Description of the task:
In the records below, find the line containing "The image size" and repeat it and every line after it exactly, without pictures.

(Dataset extract)

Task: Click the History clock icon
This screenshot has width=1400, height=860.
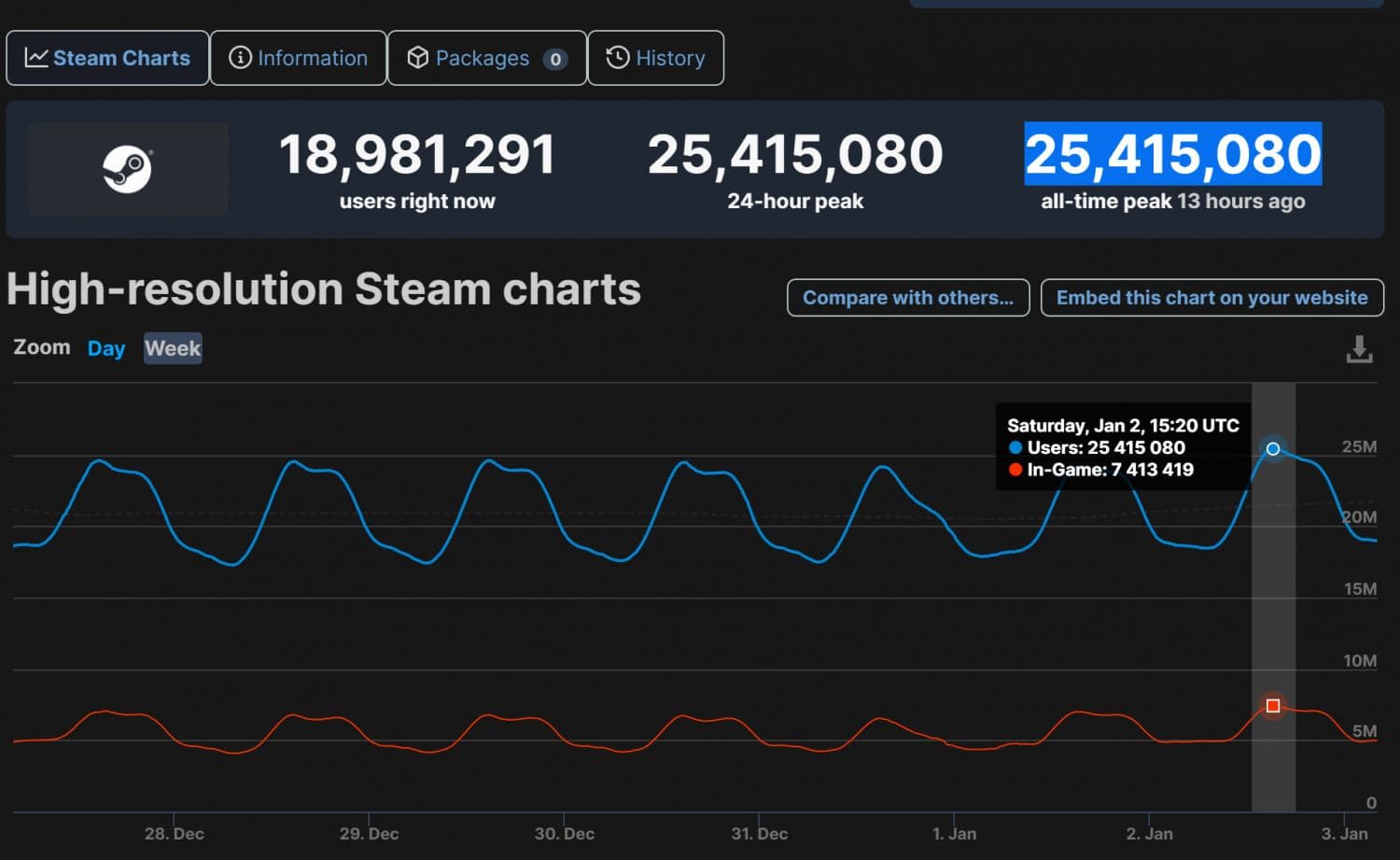Action: pyautogui.click(x=617, y=58)
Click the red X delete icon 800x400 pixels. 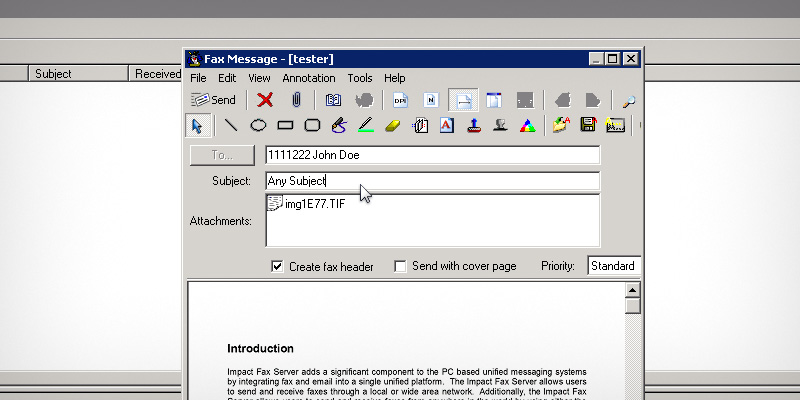coord(265,100)
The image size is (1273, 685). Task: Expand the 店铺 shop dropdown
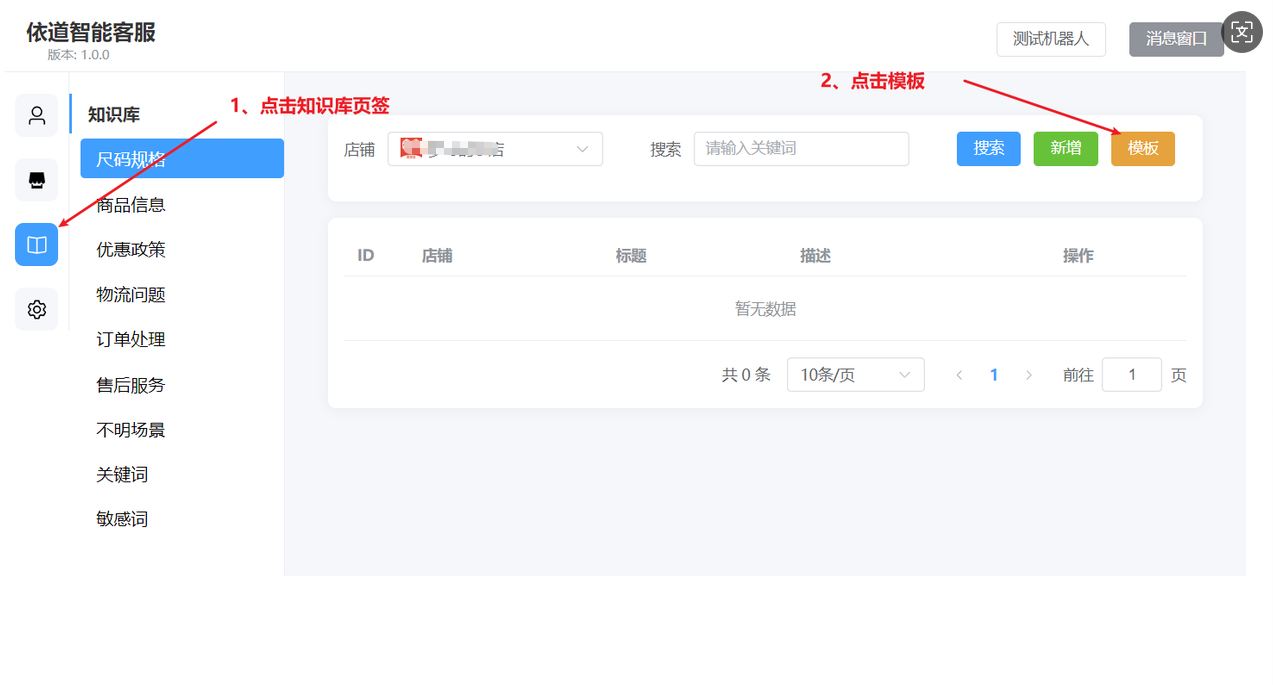(x=495, y=149)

(End Dataset extract)

Answer space:
The image size is (1273, 685). Task: Expand the 店铺 shop dropdown
(x=495, y=149)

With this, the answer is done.